INPUT RECORDS:
::::

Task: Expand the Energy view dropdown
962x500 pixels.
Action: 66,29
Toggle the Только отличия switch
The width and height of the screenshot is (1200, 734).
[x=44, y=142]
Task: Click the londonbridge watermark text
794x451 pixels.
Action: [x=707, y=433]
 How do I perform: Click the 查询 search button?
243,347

::::

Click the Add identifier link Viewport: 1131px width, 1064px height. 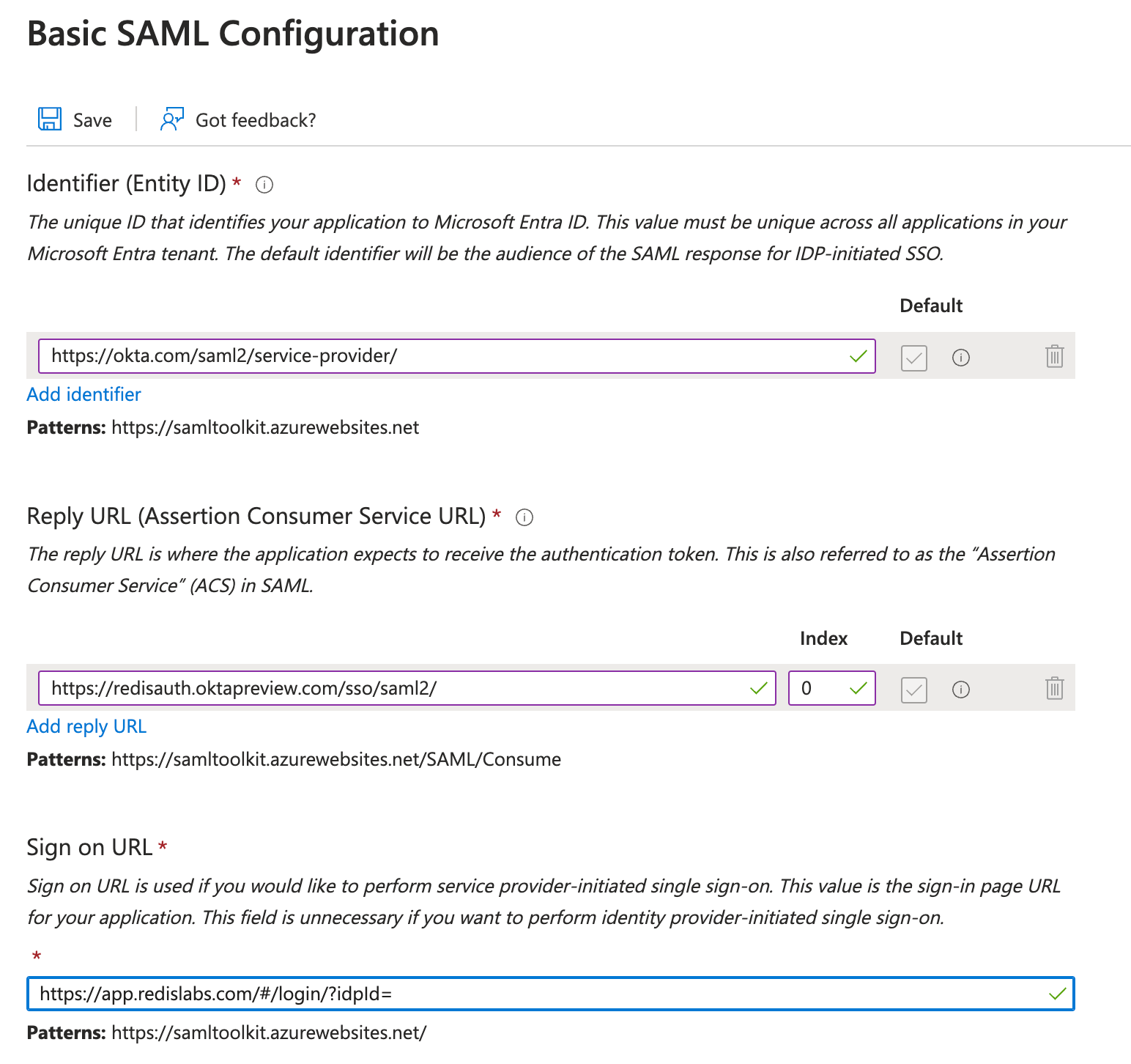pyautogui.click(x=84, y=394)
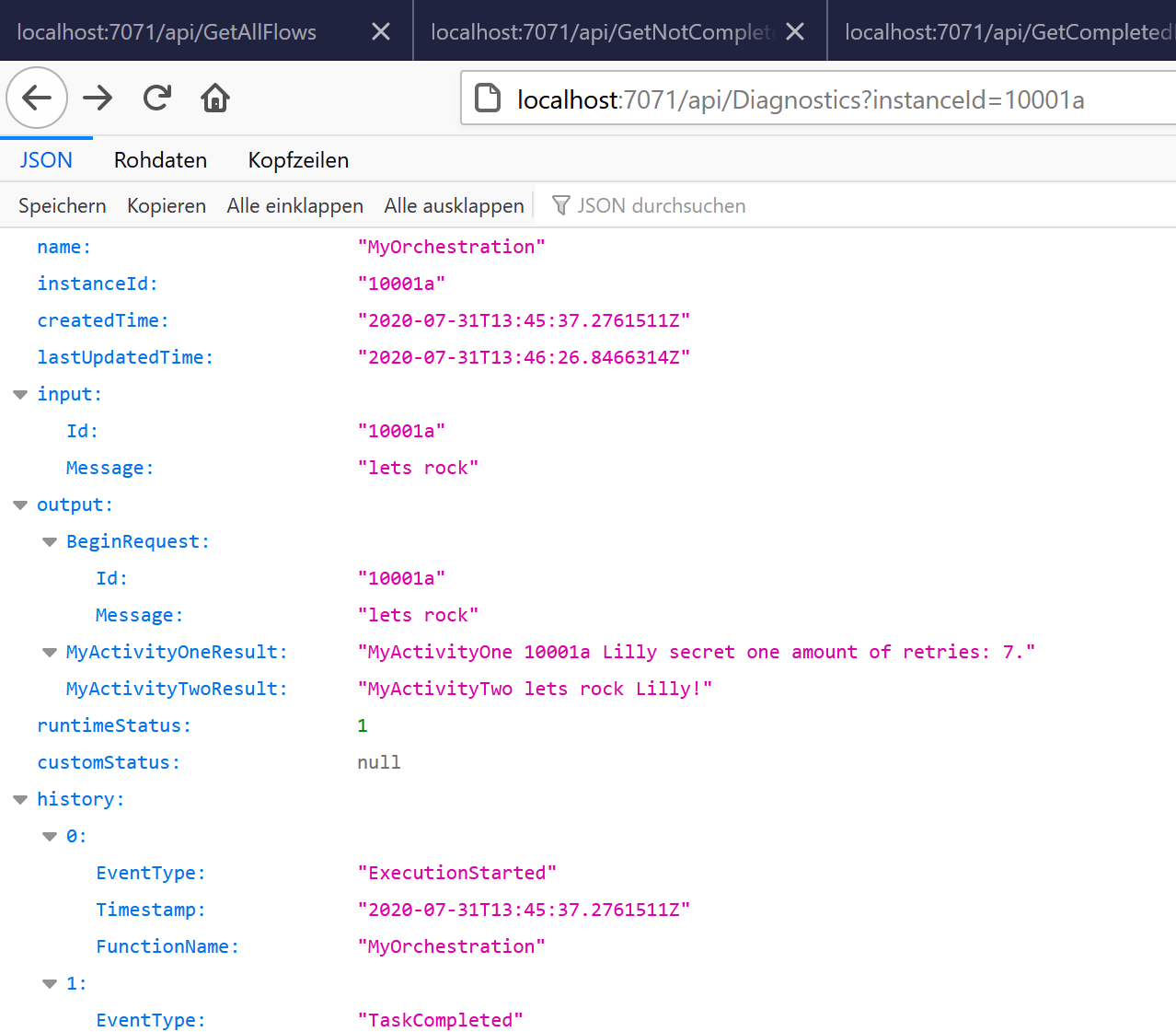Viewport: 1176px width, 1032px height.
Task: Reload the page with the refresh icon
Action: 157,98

::::

TASK GOAL: Rewrite the entries above as a Markdown table with two columns, "No." and "Text", starting with the line that contains "Task: Expand the Energy view dropdown" and going on through the line that contains "Action: [x=707, y=433]". Include only those lines and skip any blank ones.

COMPLETED EXERCISE:
| No. | Text |
|---|---|
| 1 | Task: Expand the Energy view dropdown |
| 2 | 962x500 pixels. |
| 3 | Action: 66,29 |
| 4 | Toggle the Только отличия switch |
| 5 | The width and height of the screenshot is (1200, 734). |
| 6 | [x=44, y=142] |
| 7 | Task: Click the londonbridge watermark text |
| 8 | 794x451 pixels. |
| 9 | Action: [x=707, y=433] |